(Dataset entries)
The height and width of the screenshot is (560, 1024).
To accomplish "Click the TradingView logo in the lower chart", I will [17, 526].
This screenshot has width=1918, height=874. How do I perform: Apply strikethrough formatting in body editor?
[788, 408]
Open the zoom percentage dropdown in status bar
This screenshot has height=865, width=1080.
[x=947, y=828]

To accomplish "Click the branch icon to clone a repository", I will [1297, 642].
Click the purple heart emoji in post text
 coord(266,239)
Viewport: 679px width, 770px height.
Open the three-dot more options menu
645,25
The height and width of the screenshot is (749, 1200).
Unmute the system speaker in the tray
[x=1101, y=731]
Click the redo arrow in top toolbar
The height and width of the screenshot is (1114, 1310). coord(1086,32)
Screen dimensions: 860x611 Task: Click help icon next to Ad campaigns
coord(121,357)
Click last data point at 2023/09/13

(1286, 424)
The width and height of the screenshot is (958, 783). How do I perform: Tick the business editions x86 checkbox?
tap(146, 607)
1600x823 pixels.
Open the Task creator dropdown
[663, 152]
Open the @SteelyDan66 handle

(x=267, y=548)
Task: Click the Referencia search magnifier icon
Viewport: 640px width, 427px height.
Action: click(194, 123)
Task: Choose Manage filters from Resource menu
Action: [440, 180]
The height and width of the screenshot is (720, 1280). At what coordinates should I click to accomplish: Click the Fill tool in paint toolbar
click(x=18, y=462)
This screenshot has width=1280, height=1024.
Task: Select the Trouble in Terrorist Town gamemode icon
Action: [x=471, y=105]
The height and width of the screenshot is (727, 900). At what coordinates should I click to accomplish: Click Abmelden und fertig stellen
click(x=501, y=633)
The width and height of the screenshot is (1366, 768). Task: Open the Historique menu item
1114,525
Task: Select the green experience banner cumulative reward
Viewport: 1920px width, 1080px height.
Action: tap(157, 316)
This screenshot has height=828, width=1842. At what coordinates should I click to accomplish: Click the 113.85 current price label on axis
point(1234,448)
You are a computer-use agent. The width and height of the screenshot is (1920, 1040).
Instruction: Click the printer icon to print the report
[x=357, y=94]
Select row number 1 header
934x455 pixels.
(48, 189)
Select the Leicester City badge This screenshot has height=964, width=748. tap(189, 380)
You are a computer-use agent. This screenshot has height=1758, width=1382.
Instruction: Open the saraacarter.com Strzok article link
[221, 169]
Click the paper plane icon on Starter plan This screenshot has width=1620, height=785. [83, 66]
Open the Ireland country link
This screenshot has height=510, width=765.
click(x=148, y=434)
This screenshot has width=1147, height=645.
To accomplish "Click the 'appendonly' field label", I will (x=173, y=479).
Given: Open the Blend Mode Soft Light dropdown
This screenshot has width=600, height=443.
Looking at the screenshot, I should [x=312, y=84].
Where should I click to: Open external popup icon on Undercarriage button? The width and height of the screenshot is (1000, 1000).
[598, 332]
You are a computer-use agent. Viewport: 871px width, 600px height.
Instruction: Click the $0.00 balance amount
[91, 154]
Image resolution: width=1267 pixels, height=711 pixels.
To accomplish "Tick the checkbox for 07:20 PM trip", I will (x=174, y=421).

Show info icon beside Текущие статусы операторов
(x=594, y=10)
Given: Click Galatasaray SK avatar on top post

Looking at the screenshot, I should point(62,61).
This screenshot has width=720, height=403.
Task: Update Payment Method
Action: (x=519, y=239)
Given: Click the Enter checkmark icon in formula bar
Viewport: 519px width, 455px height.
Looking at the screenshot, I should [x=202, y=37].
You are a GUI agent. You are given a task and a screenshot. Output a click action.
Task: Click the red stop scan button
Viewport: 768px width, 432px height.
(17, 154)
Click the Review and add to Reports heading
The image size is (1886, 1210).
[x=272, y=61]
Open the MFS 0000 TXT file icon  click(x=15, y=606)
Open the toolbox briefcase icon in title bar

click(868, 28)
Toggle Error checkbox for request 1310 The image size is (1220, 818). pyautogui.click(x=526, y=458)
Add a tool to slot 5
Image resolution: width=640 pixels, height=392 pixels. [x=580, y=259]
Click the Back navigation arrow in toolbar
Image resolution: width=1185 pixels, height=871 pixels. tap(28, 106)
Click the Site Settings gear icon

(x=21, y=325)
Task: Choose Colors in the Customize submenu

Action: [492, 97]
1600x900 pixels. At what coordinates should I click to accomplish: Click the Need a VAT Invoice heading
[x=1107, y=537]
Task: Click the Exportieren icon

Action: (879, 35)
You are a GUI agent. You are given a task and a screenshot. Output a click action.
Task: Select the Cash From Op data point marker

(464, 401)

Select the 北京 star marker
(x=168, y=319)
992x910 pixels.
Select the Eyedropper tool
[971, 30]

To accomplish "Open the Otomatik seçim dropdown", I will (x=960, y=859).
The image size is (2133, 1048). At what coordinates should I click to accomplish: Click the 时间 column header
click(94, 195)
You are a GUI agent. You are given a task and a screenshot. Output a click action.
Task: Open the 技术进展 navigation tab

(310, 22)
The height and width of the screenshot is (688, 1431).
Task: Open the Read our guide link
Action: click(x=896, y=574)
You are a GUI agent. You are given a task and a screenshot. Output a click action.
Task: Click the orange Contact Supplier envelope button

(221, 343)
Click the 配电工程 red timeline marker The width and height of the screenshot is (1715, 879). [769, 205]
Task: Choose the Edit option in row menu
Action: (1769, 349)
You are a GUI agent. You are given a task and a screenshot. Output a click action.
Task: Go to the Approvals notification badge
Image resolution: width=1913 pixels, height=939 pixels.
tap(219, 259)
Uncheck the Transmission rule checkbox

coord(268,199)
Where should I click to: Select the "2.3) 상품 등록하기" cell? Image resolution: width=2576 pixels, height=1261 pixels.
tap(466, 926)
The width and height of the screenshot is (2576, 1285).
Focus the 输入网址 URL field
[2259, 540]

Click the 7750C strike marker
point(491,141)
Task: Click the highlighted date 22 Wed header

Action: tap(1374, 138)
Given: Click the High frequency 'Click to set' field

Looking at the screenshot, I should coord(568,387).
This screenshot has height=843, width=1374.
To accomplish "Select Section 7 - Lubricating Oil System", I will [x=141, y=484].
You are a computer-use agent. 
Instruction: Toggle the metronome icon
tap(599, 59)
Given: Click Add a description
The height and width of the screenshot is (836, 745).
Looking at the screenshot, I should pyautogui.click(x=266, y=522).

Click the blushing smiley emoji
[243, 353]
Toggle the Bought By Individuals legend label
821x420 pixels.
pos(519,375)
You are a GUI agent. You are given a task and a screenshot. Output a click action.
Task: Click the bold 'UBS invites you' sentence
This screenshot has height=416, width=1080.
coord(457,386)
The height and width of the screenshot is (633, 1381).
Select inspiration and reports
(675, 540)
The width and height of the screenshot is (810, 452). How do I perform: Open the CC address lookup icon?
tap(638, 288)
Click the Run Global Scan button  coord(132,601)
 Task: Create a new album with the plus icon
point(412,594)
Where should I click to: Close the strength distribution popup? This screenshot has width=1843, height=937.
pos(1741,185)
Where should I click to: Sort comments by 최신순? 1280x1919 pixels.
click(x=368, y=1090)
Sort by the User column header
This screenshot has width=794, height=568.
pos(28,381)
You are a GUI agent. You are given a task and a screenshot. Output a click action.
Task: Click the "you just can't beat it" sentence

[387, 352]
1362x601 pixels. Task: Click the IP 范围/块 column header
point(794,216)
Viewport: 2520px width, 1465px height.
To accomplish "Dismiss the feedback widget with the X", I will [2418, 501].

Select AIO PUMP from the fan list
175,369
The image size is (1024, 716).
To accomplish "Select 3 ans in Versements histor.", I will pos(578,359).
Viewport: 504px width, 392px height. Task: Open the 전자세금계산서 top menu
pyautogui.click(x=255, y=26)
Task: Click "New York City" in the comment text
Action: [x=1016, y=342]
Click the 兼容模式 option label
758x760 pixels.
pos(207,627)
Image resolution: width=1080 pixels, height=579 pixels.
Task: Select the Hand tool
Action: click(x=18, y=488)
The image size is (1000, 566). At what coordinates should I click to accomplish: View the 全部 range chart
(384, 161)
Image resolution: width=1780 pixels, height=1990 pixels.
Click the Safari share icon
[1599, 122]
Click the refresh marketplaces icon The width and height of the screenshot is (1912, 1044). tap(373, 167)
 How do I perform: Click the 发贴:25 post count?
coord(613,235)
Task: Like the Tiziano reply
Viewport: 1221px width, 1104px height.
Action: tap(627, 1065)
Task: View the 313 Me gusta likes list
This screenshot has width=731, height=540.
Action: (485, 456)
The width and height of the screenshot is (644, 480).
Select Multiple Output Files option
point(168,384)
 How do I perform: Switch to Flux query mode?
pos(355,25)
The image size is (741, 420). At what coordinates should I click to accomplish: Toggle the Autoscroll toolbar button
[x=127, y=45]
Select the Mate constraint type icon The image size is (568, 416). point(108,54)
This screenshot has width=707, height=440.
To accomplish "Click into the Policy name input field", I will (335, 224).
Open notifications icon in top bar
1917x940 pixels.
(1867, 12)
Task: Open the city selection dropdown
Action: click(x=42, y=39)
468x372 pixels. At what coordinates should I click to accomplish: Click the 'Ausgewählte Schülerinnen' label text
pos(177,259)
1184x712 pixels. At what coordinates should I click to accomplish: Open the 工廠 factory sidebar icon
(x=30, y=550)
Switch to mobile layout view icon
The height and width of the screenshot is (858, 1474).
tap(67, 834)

• ACTIVITY
If a line above includes the word "badge", count it; then give the final number by itself.

• COMPLETED EXERCISE
2